━━━ LISTED ENTRIES

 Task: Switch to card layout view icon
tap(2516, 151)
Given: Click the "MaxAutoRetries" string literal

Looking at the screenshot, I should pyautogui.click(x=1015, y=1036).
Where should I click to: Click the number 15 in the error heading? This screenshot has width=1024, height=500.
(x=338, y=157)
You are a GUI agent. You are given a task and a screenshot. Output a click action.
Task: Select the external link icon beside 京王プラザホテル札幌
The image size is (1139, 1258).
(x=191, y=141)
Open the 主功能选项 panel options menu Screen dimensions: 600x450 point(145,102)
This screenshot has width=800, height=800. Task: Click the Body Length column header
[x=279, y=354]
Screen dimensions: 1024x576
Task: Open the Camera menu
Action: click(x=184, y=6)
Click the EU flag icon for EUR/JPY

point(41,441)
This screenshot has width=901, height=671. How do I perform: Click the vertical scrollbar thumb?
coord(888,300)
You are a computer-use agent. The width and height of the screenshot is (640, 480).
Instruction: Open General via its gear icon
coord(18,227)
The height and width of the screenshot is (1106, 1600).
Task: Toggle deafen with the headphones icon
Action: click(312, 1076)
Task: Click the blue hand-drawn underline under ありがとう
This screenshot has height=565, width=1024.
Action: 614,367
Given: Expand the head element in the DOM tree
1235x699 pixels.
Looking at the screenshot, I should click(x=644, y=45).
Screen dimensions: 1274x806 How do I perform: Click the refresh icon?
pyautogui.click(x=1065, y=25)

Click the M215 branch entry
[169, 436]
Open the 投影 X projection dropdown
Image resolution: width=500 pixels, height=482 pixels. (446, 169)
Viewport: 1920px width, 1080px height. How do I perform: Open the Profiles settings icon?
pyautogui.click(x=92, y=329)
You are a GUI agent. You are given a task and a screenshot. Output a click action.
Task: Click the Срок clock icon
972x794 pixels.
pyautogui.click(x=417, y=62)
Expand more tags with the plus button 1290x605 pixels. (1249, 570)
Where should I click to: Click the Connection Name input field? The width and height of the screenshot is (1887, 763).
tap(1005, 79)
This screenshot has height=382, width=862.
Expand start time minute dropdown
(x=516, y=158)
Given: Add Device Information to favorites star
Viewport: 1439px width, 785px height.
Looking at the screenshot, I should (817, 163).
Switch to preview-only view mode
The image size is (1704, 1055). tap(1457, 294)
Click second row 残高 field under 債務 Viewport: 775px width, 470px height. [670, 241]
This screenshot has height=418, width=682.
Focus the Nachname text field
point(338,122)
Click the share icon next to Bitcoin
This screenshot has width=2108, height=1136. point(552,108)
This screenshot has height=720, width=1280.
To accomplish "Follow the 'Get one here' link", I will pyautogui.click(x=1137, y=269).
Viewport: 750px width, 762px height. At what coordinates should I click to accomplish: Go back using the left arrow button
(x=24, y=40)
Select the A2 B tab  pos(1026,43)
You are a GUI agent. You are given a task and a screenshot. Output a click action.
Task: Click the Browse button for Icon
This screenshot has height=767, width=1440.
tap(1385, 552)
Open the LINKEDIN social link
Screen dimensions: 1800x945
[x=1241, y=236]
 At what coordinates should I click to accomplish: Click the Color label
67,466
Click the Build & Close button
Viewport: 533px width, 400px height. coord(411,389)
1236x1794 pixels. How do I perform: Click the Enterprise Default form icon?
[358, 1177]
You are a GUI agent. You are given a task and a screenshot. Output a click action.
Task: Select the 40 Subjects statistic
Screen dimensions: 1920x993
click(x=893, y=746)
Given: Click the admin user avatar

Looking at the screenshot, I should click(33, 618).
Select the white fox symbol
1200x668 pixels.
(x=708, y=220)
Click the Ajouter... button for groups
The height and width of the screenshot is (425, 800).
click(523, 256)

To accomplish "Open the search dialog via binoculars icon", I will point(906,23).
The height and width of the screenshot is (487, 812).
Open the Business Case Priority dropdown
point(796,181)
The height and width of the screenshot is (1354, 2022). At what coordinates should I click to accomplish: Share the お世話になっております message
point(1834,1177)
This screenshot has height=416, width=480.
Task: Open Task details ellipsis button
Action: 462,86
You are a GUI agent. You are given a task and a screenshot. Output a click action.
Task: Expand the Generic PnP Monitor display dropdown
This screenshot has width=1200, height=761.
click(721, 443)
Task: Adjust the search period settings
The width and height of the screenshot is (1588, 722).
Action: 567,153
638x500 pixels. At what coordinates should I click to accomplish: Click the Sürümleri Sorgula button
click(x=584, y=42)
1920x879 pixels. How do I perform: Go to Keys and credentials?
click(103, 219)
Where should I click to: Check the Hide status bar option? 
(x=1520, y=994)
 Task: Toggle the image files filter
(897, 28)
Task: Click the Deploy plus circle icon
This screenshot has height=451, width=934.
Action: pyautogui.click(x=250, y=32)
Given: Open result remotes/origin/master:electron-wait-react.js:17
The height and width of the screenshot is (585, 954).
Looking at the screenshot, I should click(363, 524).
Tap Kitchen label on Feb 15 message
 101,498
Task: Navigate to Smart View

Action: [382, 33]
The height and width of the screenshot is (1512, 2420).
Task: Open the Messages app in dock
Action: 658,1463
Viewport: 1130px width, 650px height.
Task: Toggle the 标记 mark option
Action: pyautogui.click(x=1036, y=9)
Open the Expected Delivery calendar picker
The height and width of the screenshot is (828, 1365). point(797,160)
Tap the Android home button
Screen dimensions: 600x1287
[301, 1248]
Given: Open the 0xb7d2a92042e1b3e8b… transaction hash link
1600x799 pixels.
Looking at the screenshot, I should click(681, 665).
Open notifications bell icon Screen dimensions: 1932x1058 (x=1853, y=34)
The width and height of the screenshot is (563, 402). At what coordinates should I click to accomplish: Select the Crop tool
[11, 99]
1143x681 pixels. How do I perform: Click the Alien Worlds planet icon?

━━━━━━

Retype every item above verbatim, keeping each line as it appears.

#### SOLUTION TO THE PROBLEM
 Task: Switch to card layout view icon
tap(2516, 151)
Given: Click the "MaxAutoRetries" string literal

Looking at the screenshot, I should pyautogui.click(x=1015, y=1036).
Where should I click to: Click the number 15 in the error heading? This screenshot has width=1024, height=500.
(x=338, y=157)
You are a GUI agent. You are given a task and a screenshot. Output a click action.
Task: Select the external link icon beside 京王プラザホテル札幌
The image size is (1139, 1258).
(x=191, y=141)
Open the 主功能选项 panel options menu Screen dimensions: 600x450 point(145,102)
This screenshot has width=800, height=800. Task: Click the Body Length column header
[x=279, y=354]
Screen dimensions: 1024x576
Task: Open the Camera menu
Action: click(x=184, y=6)
Click the EU flag icon for EUR/JPY

point(41,441)
This screenshot has width=901, height=671. How do I perform: Click the vertical scrollbar thumb?
coord(888,300)
You are a computer-use agent. The width and height of the screenshot is (640, 480).
Instruction: Open General via its gear icon
coord(18,227)
The height and width of the screenshot is (1106, 1600).
Task: Toggle deafen with the headphones icon
Action: click(312, 1076)
Task: Click the blue hand-drawn underline under ありがとう
This screenshot has height=565, width=1024.
Action: 614,367
Given: Expand the head element in the DOM tree
1235x699 pixels.
Looking at the screenshot, I should click(x=644, y=45).
Screen dimensions: 1274x806 How do I perform: Click the refresh icon?
pyautogui.click(x=1065, y=25)

Click the M215 branch entry
[169, 436]
Open the 投影 X projection dropdown
Image resolution: width=500 pixels, height=482 pixels. (446, 169)
Viewport: 1920px width, 1080px height. How do I perform: Open the Profiles settings icon?
pyautogui.click(x=92, y=329)
You are a GUI agent. You are given a task and a screenshot. Output a click action.
Task: Click the Срок clock icon
972x794 pixels.
pyautogui.click(x=417, y=62)
Expand more tags with the plus button 1290x605 pixels. (1249, 570)
Where should I click to: Click the Connection Name input field? The width and height of the screenshot is (1887, 763).
tap(1005, 79)
This screenshot has height=382, width=862.
Expand start time minute dropdown
(x=516, y=158)
Given: Add Device Information to favorites star
Viewport: 1439px width, 785px height.
Looking at the screenshot, I should (817, 163).
Switch to preview-only view mode
The image size is (1704, 1055). tap(1457, 294)
Click second row 残高 field under 債務 Viewport: 775px width, 470px height. [670, 241]
This screenshot has height=418, width=682.
Focus the Nachname text field
point(338,122)
Click the share icon next to Bitcoin
This screenshot has width=2108, height=1136. point(552,108)
This screenshot has height=720, width=1280.
To accomplish "Follow the 'Get one here' link", I will pyautogui.click(x=1137, y=269).
Viewport: 750px width, 762px height. At what coordinates should I click to accomplish: Go back using the left arrow button
(x=24, y=40)
Select the A2 B tab  pos(1026,43)
You are a GUI agent. You are given a task and a screenshot. Output a click action.
Task: Click the Browse button for Icon
This screenshot has height=767, width=1440.
tap(1385, 552)
Open the LINKEDIN social link
Screen dimensions: 1800x945
[x=1241, y=236]
 At what coordinates should I click to accomplish: Click the Color label
67,466
Click the Build & Close button
Viewport: 533px width, 400px height. coord(411,389)
1236x1794 pixels. How do I perform: Click the Enterprise Default form icon?
[358, 1177]
You are a GUI agent. You are given a task and a screenshot. Output a click action.
Task: Select the 40 Subjects statistic
Screen dimensions: 1920x993
click(x=893, y=746)
Given: Click the admin user avatar

Looking at the screenshot, I should click(33, 618).
Select the white fox symbol
1200x668 pixels.
(x=708, y=220)
Click the Ajouter... button for groups
The height and width of the screenshot is (425, 800).
click(523, 256)

To accomplish "Open the search dialog via binoculars icon", I will point(906,23).
The height and width of the screenshot is (487, 812).
Open the Business Case Priority dropdown
point(796,181)
The height and width of the screenshot is (1354, 2022). At what coordinates should I click to accomplish: Share the お世話になっております message
point(1834,1177)
This screenshot has height=416, width=480.
Task: Open Task details ellipsis button
Action: 462,86
You are a GUI agent. You are given a task and a screenshot. Output a click action.
Task: Expand the Generic PnP Monitor display dropdown
This screenshot has width=1200, height=761.
click(721, 443)
Task: Adjust the search period settings
The width and height of the screenshot is (1588, 722).
Action: 567,153
638x500 pixels. At what coordinates should I click to accomplish: Click the Sürümleri Sorgula button
click(x=584, y=42)
1920x879 pixels. How do I perform: Go to Keys and credentials?
click(103, 219)
Where should I click to: Check the Hide status bar option? 
(x=1520, y=994)
 Task: Toggle the image files filter
(897, 28)
Task: Click the Deploy plus circle icon
This screenshot has height=451, width=934.
Action: pyautogui.click(x=250, y=32)
Given: Open result remotes/origin/master:electron-wait-react.js:17
The height and width of the screenshot is (585, 954).
Looking at the screenshot, I should click(363, 524).
Tap Kitchen label on Feb 15 message
 101,498
Task: Navigate to Smart View

Action: [382, 33]
The height and width of the screenshot is (1512, 2420).
Task: Open the Messages app in dock
Action: 658,1463
Viewport: 1130px width, 650px height.
Task: Toggle the 标记 mark option
Action: pyautogui.click(x=1036, y=9)
Open the Expected Delivery calendar picker
The height and width of the screenshot is (828, 1365). point(797,160)
Tap the Android home button
Screen dimensions: 600x1287
[301, 1248]
Given: Open the 0xb7d2a92042e1b3e8b… transaction hash link
1600x799 pixels.
Looking at the screenshot, I should click(681, 665).
Open notifications bell icon Screen dimensions: 1932x1058 (x=1853, y=34)
The width and height of the screenshot is (563, 402). At what coordinates should I click to accomplish: Select the Crop tool
[11, 99]
1143x681 pixels. How do I perform: Click the Alien Worlds planet icon?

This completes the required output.